> [Required work]: Return only the lines from the top of the material through the line marked by "Collapse Thread 1 disclosure triangle", unaltered.

> [Given records]:
▼▼▼
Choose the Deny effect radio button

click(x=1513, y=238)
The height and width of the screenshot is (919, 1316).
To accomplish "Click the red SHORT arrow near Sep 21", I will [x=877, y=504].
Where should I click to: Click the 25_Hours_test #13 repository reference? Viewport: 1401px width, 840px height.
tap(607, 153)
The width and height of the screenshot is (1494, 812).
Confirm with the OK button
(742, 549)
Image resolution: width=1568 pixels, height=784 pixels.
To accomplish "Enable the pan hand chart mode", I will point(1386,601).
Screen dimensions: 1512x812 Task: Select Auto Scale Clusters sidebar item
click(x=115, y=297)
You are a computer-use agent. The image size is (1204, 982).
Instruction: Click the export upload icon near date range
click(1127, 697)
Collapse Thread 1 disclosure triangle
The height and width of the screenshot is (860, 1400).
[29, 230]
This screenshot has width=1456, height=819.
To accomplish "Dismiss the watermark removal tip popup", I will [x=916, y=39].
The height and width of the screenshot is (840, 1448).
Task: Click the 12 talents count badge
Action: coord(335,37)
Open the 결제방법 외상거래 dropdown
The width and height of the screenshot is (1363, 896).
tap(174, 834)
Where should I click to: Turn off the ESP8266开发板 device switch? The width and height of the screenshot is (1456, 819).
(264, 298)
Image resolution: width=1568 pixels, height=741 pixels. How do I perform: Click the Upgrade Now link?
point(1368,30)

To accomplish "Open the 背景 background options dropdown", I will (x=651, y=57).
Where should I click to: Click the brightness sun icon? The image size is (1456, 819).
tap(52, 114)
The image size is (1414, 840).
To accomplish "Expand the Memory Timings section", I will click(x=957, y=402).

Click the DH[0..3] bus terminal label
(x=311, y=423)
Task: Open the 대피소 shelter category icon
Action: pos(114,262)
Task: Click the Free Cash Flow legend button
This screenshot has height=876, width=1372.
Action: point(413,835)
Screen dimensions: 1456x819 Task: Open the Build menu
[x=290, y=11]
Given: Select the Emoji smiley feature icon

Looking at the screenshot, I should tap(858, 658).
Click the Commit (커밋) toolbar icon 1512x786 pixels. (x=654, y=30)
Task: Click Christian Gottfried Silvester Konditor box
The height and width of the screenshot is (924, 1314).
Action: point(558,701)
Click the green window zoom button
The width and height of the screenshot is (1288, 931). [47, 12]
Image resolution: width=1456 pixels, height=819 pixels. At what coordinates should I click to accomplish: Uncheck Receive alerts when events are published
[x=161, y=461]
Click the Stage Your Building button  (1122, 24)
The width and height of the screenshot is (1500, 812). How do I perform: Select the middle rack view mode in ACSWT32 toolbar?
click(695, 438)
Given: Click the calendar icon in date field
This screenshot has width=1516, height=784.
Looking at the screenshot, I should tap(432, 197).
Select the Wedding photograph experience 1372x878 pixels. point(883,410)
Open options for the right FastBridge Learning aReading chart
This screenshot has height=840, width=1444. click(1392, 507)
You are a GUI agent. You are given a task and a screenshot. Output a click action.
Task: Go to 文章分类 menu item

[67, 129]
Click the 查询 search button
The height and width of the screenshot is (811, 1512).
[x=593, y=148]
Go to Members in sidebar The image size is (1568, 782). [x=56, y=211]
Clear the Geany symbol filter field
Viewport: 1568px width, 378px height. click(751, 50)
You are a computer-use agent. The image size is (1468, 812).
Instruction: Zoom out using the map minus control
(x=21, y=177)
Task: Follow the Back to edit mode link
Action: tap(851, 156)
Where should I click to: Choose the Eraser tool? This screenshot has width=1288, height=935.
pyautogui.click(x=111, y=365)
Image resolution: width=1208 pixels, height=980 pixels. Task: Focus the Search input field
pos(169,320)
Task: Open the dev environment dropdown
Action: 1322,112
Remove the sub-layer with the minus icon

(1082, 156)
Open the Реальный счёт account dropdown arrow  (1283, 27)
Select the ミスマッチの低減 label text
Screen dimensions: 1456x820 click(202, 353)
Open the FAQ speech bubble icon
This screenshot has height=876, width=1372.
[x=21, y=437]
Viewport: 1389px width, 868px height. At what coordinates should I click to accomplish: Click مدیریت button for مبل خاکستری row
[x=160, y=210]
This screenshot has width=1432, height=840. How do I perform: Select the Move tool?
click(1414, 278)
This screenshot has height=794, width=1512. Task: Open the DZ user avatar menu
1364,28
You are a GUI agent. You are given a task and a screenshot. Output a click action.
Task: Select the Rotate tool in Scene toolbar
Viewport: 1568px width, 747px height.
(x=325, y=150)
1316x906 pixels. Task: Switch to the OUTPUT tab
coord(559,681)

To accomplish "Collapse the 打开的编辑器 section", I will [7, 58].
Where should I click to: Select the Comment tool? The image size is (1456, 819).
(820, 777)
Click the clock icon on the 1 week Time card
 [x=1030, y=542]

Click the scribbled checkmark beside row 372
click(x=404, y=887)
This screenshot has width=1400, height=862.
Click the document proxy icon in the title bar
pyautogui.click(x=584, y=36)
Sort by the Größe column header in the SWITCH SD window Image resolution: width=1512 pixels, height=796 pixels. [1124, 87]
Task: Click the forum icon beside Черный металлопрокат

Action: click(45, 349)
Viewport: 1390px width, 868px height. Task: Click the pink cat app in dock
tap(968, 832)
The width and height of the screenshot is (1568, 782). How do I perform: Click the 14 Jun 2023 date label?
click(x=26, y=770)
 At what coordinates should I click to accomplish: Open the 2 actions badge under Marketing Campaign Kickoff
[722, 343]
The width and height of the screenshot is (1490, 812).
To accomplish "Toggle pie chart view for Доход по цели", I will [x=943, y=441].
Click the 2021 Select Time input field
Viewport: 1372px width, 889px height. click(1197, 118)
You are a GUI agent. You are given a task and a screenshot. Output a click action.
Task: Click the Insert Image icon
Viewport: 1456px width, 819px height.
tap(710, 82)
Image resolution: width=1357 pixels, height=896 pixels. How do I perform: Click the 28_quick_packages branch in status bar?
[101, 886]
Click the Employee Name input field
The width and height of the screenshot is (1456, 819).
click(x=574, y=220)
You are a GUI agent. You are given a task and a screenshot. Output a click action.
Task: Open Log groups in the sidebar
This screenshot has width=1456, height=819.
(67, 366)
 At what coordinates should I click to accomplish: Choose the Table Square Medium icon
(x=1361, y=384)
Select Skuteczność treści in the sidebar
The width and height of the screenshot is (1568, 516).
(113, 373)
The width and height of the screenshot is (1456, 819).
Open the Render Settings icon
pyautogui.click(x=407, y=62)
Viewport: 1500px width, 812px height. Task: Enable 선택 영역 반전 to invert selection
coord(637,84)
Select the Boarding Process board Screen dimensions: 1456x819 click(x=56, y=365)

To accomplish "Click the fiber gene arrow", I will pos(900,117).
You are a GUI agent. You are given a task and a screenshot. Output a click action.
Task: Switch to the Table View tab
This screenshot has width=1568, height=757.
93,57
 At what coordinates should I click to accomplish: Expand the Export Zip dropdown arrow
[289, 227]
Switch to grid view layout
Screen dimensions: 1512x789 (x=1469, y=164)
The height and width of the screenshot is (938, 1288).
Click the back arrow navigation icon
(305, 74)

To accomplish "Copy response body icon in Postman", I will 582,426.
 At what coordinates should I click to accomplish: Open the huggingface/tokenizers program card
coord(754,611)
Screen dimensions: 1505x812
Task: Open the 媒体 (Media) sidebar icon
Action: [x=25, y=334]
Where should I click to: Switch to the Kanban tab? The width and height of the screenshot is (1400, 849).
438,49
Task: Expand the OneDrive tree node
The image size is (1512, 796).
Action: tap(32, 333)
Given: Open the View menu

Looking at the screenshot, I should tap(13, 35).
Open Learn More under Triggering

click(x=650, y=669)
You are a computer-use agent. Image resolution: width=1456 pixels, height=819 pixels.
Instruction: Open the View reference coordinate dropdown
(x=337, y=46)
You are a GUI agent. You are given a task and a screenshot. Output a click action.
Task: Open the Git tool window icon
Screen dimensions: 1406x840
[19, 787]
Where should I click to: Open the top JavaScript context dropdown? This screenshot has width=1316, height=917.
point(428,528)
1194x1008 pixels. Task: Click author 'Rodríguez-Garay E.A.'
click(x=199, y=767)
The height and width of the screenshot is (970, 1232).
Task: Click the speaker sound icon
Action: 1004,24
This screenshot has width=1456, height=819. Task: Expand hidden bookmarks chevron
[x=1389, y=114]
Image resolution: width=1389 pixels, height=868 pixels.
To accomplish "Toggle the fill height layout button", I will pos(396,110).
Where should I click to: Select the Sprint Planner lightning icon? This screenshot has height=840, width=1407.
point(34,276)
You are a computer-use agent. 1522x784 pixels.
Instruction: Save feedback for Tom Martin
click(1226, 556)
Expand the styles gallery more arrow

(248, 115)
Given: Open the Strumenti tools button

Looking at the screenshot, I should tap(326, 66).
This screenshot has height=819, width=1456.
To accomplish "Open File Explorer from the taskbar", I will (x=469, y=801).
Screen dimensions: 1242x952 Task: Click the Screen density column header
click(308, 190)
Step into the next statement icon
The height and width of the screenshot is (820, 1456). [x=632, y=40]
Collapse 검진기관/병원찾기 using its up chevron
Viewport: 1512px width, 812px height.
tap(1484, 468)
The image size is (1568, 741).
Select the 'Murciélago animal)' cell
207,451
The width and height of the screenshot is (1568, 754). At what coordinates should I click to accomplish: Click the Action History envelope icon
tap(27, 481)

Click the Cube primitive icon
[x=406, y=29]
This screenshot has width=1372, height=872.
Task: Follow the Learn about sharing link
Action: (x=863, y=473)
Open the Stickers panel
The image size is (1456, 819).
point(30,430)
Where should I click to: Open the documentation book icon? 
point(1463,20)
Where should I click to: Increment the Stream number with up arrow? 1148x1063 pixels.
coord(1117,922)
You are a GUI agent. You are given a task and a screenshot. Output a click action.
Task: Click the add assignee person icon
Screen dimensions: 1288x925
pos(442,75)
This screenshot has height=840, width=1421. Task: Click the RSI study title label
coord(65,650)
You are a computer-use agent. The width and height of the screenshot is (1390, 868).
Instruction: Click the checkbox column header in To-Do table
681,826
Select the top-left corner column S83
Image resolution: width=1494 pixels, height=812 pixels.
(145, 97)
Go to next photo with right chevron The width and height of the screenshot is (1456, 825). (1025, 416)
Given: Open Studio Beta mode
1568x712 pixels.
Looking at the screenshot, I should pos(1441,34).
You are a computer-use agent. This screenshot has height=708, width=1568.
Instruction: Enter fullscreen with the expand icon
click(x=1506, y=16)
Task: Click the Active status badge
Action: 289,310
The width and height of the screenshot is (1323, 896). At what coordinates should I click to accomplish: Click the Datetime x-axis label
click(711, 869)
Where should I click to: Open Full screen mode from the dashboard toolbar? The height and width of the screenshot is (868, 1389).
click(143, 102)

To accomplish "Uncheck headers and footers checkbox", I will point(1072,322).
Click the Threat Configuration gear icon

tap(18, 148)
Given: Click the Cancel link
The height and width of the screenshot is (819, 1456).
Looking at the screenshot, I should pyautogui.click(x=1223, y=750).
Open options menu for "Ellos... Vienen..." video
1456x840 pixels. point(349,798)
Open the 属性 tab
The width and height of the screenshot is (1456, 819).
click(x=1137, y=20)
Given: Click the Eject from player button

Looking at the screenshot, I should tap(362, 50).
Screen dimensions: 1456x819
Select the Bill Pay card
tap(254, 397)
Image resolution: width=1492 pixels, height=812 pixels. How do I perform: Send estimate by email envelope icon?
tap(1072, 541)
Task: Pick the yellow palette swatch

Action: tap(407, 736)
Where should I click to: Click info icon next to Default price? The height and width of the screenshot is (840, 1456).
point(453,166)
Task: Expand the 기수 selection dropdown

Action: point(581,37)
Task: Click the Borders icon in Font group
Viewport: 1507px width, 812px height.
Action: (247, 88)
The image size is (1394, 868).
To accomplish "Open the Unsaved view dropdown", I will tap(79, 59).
▲▲▲
> [Exercise response]:
Choose the Deny effect radio button

click(x=1513, y=238)
The height and width of the screenshot is (919, 1316).
To accomplish "Click the red SHORT arrow near Sep 21", I will [x=877, y=504].
Where should I click to: Click the 25_Hours_test #13 repository reference? Viewport: 1401px width, 840px height.
tap(607, 153)
The width and height of the screenshot is (1494, 812).
Confirm with the OK button
(742, 549)
Image resolution: width=1568 pixels, height=784 pixels.
To accomplish "Enable the pan hand chart mode", I will point(1386,601).
Screen dimensions: 1512x812 Task: Select Auto Scale Clusters sidebar item
click(x=115, y=297)
You are a computer-use agent. The image size is (1204, 982).
Instruction: Click the export upload icon near date range
click(1127, 697)
Collapse Thread 1 disclosure triangle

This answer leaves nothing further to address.